Lisa: The cover is originally a painting made by Katharina Ziemke*, an artist living in Berlin. I really liked the melancholy of that picture, the colours and the way she paint the scene. I liked that rough treatment and those colours, almost bad taste. There’s something mysterious in the scene, that girl waiting for something, we can imagine lots of stories about it. It’s sometimes the same with my lyrics, they are open to interpretation. The painting also remind me of Gerhard Richter’s paintings, and the one he made for Sonic Youth*. I asked Katharina if her painting was related to the portrait of that girl in red but actually it’s linked to the painter Ludwig Kirchner*. We first wanted the painting just like it was as a cover but the picture Katharina’s got wasn’t HD (300dpi), it was too light for a vinyl cover print.
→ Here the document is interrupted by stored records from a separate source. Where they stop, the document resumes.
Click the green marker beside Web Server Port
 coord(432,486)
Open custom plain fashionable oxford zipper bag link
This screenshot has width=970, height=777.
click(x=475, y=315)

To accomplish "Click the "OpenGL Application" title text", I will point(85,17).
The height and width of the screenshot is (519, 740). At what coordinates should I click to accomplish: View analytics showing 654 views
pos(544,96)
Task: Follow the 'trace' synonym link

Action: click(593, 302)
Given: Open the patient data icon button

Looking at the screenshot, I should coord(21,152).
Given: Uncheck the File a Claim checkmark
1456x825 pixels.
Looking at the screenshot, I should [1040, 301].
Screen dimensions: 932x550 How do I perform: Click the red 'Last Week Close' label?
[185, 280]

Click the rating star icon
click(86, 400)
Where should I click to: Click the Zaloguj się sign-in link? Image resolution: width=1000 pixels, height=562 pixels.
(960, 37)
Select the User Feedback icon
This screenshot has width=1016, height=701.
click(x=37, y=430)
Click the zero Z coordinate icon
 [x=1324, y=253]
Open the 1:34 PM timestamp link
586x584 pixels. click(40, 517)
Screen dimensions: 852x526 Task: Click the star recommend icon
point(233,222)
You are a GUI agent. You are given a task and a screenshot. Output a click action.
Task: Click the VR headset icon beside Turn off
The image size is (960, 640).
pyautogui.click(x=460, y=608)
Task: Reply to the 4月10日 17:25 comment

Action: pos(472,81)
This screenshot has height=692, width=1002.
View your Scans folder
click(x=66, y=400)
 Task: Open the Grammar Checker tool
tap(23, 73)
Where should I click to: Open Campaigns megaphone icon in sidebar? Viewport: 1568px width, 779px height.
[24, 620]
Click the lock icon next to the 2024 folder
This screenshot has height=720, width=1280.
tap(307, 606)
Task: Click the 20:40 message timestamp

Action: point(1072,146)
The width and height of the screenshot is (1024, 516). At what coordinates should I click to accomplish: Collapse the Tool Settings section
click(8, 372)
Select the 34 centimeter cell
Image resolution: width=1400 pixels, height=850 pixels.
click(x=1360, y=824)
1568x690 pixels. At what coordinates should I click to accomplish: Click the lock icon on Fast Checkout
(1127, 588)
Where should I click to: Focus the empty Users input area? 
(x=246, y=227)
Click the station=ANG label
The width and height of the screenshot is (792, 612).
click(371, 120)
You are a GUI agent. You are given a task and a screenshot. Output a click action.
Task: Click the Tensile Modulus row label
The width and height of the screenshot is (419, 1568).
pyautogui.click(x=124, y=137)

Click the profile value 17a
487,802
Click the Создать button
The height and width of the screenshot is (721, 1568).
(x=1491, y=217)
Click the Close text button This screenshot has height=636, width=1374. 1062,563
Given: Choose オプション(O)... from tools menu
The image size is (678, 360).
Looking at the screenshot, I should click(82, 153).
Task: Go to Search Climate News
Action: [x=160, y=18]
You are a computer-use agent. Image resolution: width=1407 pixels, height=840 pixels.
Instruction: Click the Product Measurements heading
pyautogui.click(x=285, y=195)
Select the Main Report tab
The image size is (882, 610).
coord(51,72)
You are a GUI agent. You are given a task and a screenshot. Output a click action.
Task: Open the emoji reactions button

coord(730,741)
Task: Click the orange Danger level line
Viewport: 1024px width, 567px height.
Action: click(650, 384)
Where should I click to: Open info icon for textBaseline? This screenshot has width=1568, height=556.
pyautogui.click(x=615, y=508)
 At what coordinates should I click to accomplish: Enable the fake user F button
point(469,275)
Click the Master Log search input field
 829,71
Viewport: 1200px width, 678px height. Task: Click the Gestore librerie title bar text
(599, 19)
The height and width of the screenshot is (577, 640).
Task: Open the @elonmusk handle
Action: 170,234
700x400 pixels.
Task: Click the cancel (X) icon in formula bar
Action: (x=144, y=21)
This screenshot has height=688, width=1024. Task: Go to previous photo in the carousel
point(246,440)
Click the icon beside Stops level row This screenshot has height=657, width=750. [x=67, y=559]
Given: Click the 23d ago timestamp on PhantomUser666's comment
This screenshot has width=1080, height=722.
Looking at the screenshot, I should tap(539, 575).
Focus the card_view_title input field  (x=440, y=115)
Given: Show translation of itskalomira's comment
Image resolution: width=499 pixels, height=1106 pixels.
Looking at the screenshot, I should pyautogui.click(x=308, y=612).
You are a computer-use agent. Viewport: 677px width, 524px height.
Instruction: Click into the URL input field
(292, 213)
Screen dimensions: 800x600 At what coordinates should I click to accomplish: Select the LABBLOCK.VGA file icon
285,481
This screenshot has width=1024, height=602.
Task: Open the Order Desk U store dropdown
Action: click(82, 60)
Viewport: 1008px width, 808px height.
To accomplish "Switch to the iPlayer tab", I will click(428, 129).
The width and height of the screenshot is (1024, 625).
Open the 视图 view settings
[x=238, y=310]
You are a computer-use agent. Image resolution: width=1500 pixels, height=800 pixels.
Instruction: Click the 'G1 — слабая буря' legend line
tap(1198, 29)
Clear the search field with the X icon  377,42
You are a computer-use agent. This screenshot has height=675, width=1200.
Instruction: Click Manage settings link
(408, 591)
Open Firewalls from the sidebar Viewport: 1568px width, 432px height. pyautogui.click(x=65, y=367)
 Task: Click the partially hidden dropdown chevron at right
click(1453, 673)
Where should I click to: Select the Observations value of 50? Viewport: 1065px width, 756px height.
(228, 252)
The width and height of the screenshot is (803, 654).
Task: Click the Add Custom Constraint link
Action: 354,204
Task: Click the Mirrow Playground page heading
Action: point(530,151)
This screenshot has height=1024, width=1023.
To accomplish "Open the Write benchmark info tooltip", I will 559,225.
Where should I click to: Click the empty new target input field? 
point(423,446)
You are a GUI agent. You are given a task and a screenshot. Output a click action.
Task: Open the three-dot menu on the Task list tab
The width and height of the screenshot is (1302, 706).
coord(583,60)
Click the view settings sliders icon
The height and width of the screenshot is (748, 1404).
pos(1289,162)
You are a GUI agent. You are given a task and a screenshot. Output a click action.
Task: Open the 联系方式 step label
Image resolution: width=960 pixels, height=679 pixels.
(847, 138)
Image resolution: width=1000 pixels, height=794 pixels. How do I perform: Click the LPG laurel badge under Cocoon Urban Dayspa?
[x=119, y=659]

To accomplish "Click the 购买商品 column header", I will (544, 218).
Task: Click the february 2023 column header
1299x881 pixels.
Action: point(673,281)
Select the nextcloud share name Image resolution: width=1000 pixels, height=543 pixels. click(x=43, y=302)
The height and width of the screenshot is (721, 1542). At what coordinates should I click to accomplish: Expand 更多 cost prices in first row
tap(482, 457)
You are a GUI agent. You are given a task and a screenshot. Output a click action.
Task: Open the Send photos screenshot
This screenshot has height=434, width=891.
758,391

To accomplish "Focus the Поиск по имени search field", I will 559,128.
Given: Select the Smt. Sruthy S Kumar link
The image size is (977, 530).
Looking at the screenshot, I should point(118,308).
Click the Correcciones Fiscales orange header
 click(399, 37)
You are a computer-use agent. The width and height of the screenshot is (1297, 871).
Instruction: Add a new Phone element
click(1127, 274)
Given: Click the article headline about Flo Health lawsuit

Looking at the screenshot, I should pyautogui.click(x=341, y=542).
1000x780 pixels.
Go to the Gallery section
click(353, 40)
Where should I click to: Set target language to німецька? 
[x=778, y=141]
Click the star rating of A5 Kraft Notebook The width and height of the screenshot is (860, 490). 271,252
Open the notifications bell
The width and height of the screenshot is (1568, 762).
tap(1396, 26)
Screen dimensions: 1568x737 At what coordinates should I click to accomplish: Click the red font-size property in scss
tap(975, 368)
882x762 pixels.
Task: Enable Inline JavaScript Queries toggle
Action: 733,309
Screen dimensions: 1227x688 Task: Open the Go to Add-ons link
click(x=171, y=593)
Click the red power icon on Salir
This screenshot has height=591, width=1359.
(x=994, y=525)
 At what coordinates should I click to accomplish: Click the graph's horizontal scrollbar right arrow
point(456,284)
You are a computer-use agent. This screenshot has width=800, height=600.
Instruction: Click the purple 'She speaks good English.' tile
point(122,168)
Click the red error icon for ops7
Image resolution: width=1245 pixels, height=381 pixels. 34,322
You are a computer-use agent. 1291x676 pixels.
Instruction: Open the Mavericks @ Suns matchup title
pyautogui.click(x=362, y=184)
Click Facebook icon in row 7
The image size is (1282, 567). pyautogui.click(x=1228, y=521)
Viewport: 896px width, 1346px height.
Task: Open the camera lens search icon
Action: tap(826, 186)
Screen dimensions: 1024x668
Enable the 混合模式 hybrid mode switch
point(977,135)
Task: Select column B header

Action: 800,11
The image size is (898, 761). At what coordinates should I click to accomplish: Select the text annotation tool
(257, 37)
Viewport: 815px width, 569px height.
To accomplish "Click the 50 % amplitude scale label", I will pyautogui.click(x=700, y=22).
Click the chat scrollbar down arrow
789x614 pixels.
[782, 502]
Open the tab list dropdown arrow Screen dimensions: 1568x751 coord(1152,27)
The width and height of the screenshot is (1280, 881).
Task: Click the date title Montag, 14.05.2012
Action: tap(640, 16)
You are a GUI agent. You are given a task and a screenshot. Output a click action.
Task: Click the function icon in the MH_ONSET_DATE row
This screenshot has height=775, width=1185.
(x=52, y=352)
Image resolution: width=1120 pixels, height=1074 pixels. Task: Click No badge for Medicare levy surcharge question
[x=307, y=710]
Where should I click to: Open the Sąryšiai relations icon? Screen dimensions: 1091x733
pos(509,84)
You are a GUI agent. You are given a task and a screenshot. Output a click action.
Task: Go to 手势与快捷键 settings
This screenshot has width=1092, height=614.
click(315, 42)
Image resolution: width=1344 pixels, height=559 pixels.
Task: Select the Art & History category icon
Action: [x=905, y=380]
As she‘s sold the painting, we didn’t have any other better picture. We worked with a friend, Tom Heni, who is a graphic designer. He proposed us several issues to keep the painting as a cover but in an other way. He printed it on silk paper and took a picture of it, so we had the ethereal and faded/ altered look that fits well with the meaning of some songs.
What are your songs about?
Elizabeth: I’ve only written the lyrics for two of our songs. Cycles is about disappointment, bad habits and vicious circles. A new song we haven’t recorded is about not being able to communicate with friends because they’re far away, and not being able to make the same excuse when you’re unable to communicate with friends who live next door.
Lisa: Most of the songs/ lyrics are fictional or related to stories that happen to me, about feelings or about novels I read. It sometimes goes into poetry. There’re some songs about ‘my past’ as a long distance runner. I talk about experiences I did and then I mix it up with fiction; as Hikers, Long Run, Moving our certainties which are about being lost on a mountain, running in the hard winter or looking for treasures when you’re a kid. Bloody mouth was written when my mouth was bleeding after a bike accident.
I like how you describe yourself: ‘Leur musique est pop et directe’. What do you mean by ‘directe’?
Lisa: ‘Directe’/ straight is related to the minimal aesthetic, I wrote it once for a biography. It means with no ‘big’ arrangements or intricate melodies. The music is pretty pared-down (don’t know if it’s the good word). ‘Straight’ also means with a few/not much technical background. That changed a bit today as we practice for few years. We first did with the method and the approach we had, not much technical.
Elizabeth: I agree – I guess ‘direct’ in this sense can be taken as ‘simple’; we like to focus on uncomplicated rhythms and harmonies, with few to no effects on the bass or vocals. What we play for our recordings = what we play live (with varying degrees of success).
What are your projects for the future?
Elizabeth: We just finished touring with Trash Kit (London), during which we talked about putting out a split 7-inch with them sometime in the next year, which would be awesome. Otherwise, we’re both pretty busy – I guess our short-term goal is to just record the five or so new songs we have!
Lisa: Yes the split with Trash Kit in 2015! They’re doing such good things! After the little tour we did with them we want go on tour again.
Alligator are Elizabeth Hargrett & Lisa Duroux and are based in Lyon.
Images in order from top left: Gerhard Richter, ‘Untitled (Evening)’, 1971; Ludwig Kirchner, ‘Female Artist’, 1910; Katharina Ziemke, ‘After Kirchner’, 2009.